YOUR TASK
You are asked to filter the data below and copy every line holding "computer".

RECORDS TO PROCESS

--------------------------------------------------

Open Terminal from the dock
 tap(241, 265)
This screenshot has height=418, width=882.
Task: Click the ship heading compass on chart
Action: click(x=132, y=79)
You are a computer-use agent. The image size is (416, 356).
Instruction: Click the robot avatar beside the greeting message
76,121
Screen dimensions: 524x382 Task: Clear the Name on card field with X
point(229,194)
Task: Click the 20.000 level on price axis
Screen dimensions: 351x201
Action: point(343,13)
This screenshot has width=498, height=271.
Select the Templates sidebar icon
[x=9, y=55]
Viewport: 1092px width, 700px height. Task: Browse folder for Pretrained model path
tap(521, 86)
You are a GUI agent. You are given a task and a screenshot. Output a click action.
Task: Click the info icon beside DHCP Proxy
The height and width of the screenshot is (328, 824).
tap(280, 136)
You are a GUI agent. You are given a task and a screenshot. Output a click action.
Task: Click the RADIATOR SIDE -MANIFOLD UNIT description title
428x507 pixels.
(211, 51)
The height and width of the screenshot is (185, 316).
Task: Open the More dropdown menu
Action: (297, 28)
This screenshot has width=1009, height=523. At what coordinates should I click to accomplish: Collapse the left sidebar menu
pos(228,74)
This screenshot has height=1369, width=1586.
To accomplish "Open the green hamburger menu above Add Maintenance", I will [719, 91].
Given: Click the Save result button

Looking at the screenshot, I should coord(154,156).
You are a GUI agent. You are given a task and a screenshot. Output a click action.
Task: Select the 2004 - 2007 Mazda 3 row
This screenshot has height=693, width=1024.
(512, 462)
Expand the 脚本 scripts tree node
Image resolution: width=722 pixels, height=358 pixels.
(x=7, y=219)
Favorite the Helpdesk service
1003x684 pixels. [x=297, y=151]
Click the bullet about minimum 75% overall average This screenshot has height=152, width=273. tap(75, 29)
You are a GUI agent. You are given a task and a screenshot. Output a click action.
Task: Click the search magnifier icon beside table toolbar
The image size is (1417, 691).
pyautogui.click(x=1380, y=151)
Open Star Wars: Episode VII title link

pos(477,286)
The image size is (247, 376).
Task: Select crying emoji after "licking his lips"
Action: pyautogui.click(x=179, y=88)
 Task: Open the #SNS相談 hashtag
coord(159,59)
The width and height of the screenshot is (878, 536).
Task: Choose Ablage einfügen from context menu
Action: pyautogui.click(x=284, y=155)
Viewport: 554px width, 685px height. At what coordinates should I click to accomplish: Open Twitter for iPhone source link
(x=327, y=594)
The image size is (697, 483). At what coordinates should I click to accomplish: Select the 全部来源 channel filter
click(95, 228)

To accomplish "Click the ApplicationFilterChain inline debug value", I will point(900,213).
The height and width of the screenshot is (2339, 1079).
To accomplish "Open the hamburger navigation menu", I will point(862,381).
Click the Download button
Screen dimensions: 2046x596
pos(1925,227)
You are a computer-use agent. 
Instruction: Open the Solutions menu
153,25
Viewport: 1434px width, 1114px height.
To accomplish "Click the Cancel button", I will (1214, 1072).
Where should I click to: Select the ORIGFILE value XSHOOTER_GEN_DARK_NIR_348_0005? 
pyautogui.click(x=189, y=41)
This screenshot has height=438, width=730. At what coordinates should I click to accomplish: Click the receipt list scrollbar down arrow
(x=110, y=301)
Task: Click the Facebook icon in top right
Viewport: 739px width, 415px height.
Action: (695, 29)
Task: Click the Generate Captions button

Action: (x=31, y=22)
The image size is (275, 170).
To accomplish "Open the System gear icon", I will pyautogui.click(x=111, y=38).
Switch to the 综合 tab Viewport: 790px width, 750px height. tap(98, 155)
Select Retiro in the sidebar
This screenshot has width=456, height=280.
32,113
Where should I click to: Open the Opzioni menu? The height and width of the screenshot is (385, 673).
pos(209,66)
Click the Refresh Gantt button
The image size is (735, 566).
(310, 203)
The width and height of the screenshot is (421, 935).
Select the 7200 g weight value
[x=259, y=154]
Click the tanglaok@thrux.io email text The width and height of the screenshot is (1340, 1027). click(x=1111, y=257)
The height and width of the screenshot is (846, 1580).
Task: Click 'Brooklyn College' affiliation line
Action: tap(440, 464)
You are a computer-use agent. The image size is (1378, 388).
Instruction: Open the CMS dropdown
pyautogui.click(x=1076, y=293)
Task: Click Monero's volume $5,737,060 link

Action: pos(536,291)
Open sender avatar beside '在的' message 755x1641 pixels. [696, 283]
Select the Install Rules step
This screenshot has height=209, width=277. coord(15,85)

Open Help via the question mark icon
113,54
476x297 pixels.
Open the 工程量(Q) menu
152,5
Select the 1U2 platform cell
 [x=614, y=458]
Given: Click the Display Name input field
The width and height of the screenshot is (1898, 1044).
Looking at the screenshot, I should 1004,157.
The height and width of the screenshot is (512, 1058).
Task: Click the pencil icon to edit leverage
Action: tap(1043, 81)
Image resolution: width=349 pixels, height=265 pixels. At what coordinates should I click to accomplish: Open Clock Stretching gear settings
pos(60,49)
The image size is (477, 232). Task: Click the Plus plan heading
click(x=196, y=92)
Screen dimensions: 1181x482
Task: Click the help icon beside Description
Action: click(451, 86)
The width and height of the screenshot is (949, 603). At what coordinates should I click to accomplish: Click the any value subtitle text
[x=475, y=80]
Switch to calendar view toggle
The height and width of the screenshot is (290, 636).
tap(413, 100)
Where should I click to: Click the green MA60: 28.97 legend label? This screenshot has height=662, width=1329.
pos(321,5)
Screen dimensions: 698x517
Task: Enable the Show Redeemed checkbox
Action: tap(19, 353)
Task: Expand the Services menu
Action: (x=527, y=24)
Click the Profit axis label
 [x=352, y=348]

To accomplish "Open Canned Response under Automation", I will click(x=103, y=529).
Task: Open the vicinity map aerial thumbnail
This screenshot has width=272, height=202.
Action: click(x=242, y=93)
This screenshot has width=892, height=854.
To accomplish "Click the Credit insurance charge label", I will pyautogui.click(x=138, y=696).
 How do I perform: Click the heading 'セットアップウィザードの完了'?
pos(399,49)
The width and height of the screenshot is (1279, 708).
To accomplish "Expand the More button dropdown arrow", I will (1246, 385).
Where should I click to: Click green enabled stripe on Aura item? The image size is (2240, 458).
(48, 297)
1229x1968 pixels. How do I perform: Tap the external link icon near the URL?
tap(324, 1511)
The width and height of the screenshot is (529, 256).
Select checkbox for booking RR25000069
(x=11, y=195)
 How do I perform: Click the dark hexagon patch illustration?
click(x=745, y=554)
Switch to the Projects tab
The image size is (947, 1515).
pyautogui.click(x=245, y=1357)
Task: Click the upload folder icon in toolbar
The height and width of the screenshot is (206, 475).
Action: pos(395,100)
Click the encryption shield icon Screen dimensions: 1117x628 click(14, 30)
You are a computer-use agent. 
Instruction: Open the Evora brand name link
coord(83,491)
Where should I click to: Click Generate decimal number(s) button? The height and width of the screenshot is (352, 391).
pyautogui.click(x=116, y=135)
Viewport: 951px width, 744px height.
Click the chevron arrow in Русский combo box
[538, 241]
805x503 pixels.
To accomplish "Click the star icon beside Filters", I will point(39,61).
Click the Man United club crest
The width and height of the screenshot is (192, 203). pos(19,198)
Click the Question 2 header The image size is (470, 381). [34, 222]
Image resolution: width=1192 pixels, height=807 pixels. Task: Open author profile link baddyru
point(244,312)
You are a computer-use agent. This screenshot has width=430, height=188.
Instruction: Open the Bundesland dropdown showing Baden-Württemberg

--------------------------------------------------

RESULT OF THIS TASK
You are a computer-use agent. The image size is (416, 356).
You are a computer-use agent. 
You are a computer-use agent. The image size is (1378, 388).
You are a computer-use agent. 
You are a computer-use agent. This screenshot has width=430, height=188.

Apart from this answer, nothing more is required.